PoisonSeed钓鱼攻击链示意图 | 图片来源:NVISO
网络安全公司NVISO最新调查报告揭露了高级威胁组织PoisonSeed的作案手法,其技术特征与Scattered Spider、CryptoChameleon等犯罪团伙高度相似。该组织通过"中间人攻击"(Adversary-in-the-Middle,AitM)技术武装的钓鱼工具包,成功突破多因素认证(MFA)防护,实施大规模凭证窃取与加密货币诈骗活动。

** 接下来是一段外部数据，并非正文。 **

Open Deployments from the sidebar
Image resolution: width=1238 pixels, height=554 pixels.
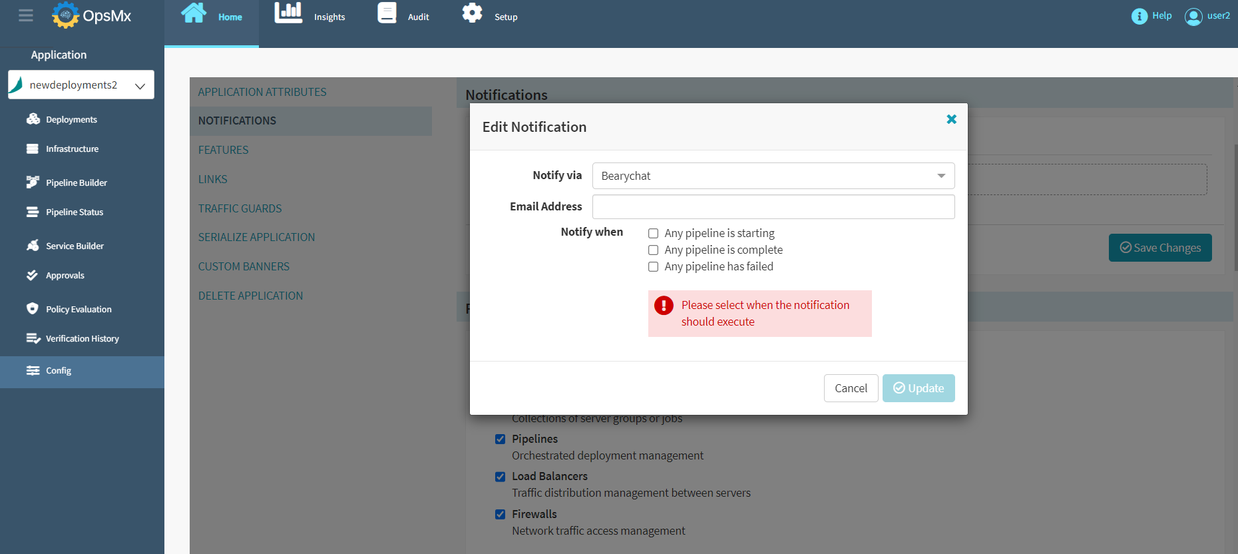(71, 120)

NVISO警告称:"PoisonSeed利用该钓鱼工具包获取个人及企业凭证,进而劫持邮件基础设施用于群发邮件、获取邮件列表,最终扩大加密货币相关垃圾邮件的传播范围。"
精准验证钓鱼系统
PoisonSeed攻击体系的核心在于其"精准验证钓鱼系统"。每个钓鱼URL都会以加密形式嵌入受害者邮箱地址,该信息同时以Cookie形式存储并在服务器端验证,之后才会显示登录表单。受害者首先会遇到伪造的Cloudflare Turnstile验证环节——这是用于确认目标邮箱真实性的精心设计。

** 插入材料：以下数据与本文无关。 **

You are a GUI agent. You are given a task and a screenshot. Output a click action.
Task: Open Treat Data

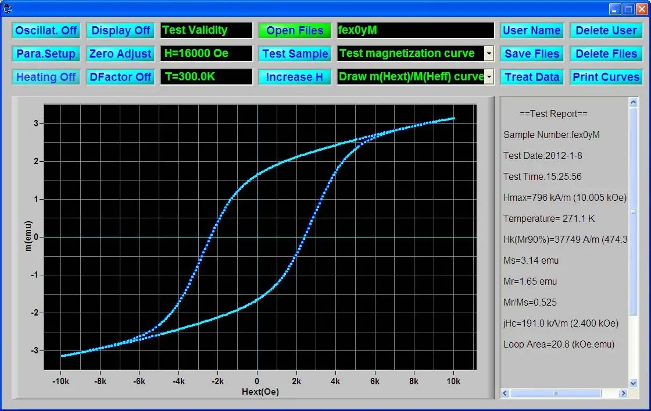pos(531,76)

NVISO解释称:"受害者邮箱地址会被附加在钓鱼工具包的URL中,同时以加密格式存储为Cookie并在服务器端验证。"若验证失败,用户将被重定向至Google页面,有效筛除非目标人群。
钓鱼攻击流程
攻击始于伪装成Google、SendGrid或Mailchimp等CRM/邮件服务商的鱼叉式钓鱼邮件。"发送权限受限"等主题旨在诱发紧急操作。邮件内嵌链接会跳转至通过NICENIC注册商注册的PoisonSeed控制域名,这些页面高度仿冒正规登录门户。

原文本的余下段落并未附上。